>>
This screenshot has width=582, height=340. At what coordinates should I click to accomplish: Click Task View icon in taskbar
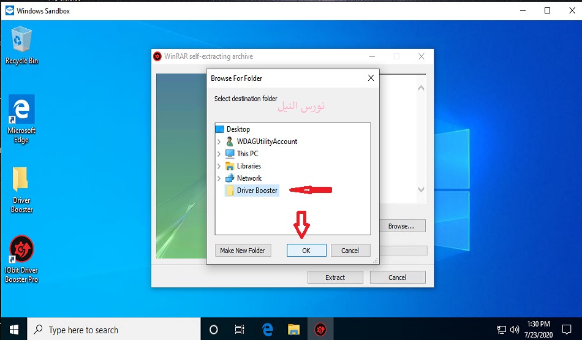pyautogui.click(x=240, y=330)
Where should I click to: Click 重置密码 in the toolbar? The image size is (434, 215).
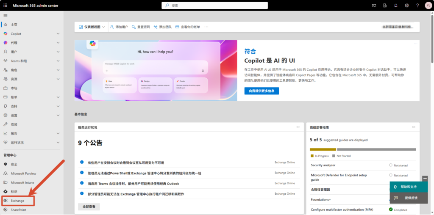pyautogui.click(x=141, y=27)
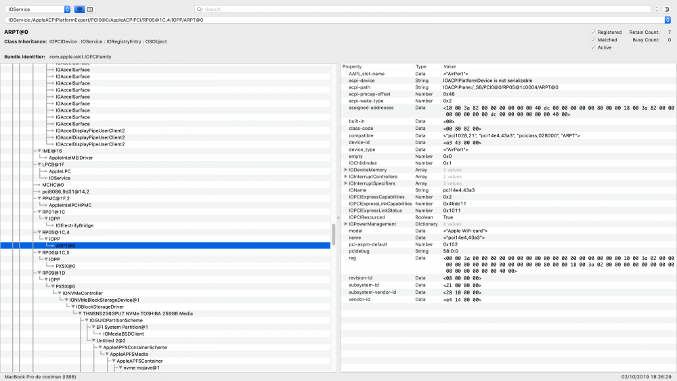
Task: Toggle the Active checkbox
Action: pos(594,48)
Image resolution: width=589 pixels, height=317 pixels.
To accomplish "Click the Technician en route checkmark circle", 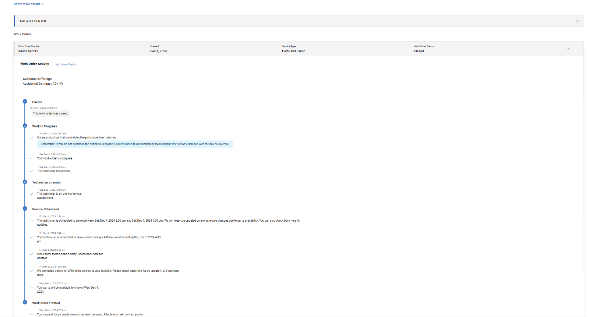I will pyautogui.click(x=25, y=182).
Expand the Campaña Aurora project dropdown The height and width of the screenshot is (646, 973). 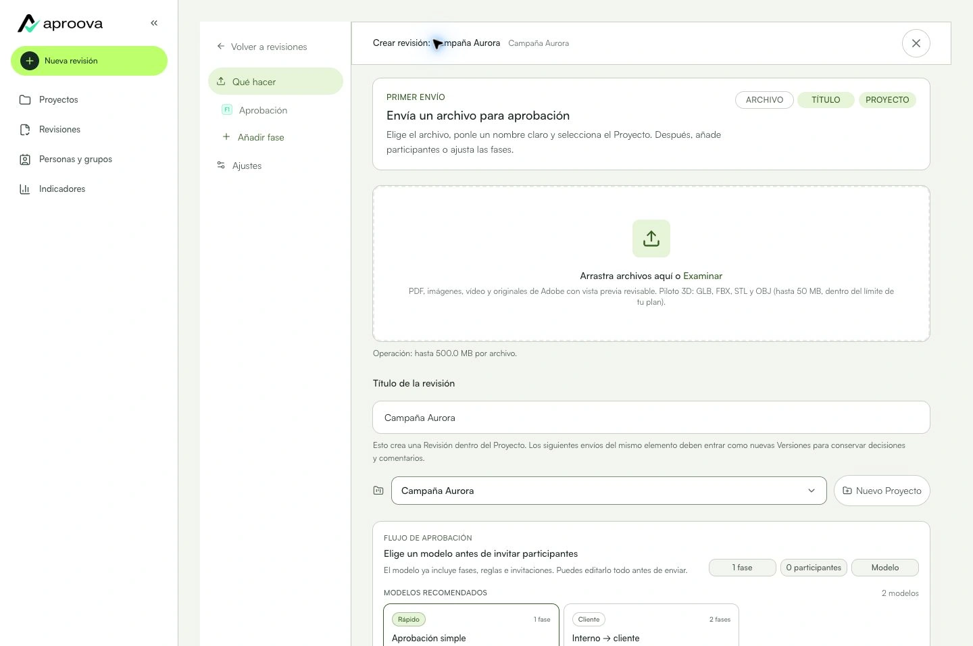click(x=609, y=491)
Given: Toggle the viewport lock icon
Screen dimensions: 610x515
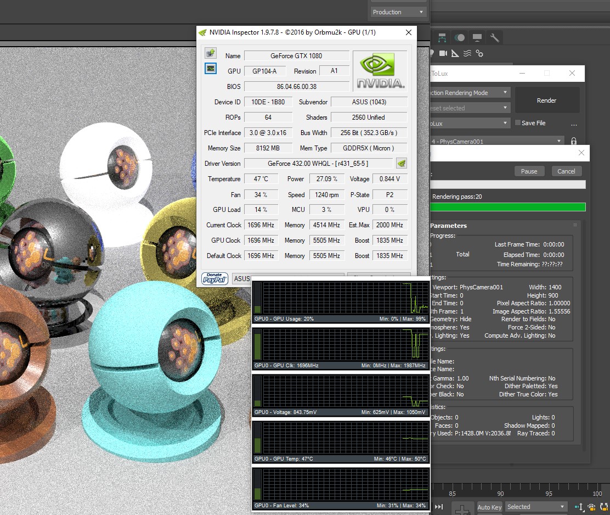Looking at the screenshot, I should click(574, 142).
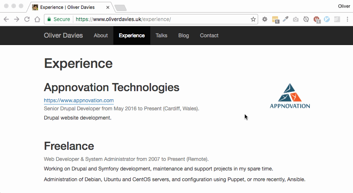
Task: Click the forward navigation arrow
Action: tap(17, 20)
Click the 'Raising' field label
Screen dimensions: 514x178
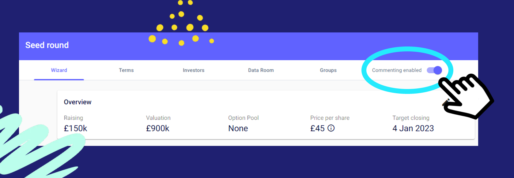point(73,118)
<<
▶ Exercise goal
Copy the lines from the line that contains "Screen dimensions: 610x515" through the end of the records, exactly and with nothing added; leave the pictures out.

▶ Solution
Screen dimensions: 610x515
Looking at the screenshot, I should click(574, 142).
Task: Click the forward navigation arrow
Action: tap(17, 20)
Click the 'Raising' field label
Screen dimensions: 514x178
point(73,118)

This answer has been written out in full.